__PROBLEM REQUIREMENTS__:
According to the passage on cash-secured put trades, what is the ex-dividend date listed for Agnico Eagle Mines Limited (AEM)?

__EXCERPT TO READ__:

In bear and volatile markets, our cash-secured put trades (covered calls too) should be structured in a defensive manner. Greater protection to the downside typically means lower returns. That’s the tradeoff. We may opt for weekly trades which frequently result in higher annualized returns. What if we are in a holiday-shortened week, creating 4-day trades? Can we still generate significant premium returns with elite-performing underlying securities? In this article, a real-life example with Agnico Eagle Mines Limited (Nasdaq: AEM) will be examined to show that, yes, this is frequently possible. This trade (10 contracts) was taken directly from one of Alan’s portfolios.
AEM from our BCI Premium Stock Screen & Watch List
- AEM: $117.06
- #7 on IBD 50
- 1.20% dividend yield
- Ex-dividend date 2/28/2025
- Robust implied volatility (IV): 64.40%
- Industry segment rank: A (Mining)
- Next ER: 4/24/2025
- Bullish On Balance Volume (OBV)

__SUPPLIED RECORDS__:

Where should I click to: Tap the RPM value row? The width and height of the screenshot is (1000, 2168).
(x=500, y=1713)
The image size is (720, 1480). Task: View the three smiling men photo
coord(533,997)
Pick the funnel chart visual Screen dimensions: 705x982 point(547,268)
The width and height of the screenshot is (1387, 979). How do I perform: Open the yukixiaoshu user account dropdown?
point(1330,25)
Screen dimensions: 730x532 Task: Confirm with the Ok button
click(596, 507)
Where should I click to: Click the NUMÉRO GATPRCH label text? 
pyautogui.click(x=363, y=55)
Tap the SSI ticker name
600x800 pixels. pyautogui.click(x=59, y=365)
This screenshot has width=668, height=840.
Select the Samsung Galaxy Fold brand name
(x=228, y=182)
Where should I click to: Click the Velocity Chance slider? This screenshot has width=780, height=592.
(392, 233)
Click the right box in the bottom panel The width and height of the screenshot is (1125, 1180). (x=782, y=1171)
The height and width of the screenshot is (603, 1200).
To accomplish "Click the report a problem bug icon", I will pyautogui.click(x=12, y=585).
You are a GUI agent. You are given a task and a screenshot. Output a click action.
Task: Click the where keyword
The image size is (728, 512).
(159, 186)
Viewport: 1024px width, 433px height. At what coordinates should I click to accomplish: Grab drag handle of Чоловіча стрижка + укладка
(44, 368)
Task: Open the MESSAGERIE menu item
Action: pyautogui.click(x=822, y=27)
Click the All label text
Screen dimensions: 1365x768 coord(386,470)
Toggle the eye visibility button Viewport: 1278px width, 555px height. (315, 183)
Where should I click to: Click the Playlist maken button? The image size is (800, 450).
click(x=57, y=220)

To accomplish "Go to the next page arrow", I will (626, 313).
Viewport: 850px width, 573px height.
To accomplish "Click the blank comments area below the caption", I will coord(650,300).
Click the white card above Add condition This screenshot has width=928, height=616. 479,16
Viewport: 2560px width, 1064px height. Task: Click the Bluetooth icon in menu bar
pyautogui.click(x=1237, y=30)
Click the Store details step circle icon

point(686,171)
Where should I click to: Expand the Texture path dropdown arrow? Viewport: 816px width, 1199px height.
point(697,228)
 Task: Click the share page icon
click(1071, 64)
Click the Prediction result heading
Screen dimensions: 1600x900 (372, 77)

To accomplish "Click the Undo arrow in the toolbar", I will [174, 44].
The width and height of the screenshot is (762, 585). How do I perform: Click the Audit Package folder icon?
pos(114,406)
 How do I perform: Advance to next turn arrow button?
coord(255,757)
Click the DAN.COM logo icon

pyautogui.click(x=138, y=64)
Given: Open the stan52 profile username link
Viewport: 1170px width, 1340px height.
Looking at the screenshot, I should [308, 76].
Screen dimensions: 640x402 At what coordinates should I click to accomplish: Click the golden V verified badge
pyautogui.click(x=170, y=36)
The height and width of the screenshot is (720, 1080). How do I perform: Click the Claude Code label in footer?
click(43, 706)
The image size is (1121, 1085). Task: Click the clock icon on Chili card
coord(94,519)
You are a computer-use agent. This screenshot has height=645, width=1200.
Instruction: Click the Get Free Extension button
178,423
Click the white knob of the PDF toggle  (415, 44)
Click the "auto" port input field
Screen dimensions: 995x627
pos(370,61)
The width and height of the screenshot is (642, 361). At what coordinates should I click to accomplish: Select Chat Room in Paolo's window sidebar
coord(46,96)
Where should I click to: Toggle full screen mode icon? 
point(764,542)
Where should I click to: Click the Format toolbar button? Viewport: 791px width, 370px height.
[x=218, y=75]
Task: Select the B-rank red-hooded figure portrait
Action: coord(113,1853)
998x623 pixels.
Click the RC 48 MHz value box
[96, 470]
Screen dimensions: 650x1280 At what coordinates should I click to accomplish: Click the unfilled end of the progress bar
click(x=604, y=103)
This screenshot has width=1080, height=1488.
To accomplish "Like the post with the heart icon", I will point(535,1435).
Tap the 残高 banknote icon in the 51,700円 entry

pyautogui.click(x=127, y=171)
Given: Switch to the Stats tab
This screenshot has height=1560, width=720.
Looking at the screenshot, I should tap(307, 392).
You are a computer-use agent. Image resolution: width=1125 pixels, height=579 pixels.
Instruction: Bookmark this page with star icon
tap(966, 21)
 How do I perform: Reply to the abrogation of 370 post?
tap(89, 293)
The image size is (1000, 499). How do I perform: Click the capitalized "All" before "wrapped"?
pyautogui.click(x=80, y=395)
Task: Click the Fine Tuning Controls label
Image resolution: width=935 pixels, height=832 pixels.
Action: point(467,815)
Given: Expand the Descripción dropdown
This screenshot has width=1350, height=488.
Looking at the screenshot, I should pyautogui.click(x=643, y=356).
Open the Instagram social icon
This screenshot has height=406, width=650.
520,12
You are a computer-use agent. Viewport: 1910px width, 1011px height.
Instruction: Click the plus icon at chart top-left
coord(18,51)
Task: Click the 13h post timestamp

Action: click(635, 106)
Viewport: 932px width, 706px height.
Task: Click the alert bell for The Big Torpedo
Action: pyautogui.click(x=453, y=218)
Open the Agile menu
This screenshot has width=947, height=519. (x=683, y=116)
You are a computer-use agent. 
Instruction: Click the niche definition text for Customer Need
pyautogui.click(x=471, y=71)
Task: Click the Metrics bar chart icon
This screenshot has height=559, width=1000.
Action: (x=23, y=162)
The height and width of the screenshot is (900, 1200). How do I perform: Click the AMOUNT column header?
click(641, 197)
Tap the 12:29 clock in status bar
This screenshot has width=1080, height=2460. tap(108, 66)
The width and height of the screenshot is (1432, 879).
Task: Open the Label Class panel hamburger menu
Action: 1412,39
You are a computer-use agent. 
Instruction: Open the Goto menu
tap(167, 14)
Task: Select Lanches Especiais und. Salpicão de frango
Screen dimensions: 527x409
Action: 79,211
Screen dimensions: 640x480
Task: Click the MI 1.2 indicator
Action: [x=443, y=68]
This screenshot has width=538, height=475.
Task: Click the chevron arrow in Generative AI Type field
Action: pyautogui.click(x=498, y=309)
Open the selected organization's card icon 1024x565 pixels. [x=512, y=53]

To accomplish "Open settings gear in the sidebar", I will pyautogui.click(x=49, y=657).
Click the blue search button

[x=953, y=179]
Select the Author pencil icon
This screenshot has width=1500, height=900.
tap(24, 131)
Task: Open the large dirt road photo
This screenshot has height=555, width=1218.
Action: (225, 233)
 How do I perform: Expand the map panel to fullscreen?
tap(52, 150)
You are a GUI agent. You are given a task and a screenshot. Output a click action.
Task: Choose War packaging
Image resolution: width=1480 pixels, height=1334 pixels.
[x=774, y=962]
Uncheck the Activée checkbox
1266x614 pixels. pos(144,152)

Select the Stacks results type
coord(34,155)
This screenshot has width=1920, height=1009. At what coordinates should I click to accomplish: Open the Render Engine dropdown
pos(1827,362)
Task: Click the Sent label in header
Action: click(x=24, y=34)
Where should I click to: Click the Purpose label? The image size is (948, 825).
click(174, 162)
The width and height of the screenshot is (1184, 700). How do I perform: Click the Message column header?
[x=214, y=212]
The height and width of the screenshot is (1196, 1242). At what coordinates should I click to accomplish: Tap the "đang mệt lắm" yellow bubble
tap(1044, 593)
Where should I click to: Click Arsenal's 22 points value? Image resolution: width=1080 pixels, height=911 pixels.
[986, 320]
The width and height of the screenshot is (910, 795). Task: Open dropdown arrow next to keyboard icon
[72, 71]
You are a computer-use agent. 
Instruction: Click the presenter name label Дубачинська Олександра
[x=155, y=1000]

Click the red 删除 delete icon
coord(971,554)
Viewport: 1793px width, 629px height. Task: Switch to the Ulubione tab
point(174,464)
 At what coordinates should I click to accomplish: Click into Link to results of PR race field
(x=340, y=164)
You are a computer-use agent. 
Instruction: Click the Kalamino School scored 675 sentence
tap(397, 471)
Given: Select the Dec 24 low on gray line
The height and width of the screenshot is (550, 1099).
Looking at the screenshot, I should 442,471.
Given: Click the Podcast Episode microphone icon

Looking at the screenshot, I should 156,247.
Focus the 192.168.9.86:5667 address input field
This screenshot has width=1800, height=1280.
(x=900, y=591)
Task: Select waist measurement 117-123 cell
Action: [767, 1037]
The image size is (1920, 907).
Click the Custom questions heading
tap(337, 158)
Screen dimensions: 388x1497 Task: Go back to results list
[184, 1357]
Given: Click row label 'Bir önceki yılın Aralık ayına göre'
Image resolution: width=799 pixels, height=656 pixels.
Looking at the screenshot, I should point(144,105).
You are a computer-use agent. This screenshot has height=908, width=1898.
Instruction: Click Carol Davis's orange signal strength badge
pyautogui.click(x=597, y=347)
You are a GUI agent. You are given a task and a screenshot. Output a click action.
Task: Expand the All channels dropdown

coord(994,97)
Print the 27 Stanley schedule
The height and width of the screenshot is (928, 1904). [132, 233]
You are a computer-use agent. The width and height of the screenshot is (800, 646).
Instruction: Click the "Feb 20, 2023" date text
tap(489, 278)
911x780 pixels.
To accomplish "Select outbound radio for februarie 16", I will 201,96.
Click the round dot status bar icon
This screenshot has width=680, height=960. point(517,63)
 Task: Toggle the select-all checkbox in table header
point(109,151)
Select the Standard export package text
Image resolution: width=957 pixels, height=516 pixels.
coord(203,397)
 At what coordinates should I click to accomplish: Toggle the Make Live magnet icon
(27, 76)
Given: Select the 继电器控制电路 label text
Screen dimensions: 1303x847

__SOLUTION TO THIS EXERCISE__:
2/28/2025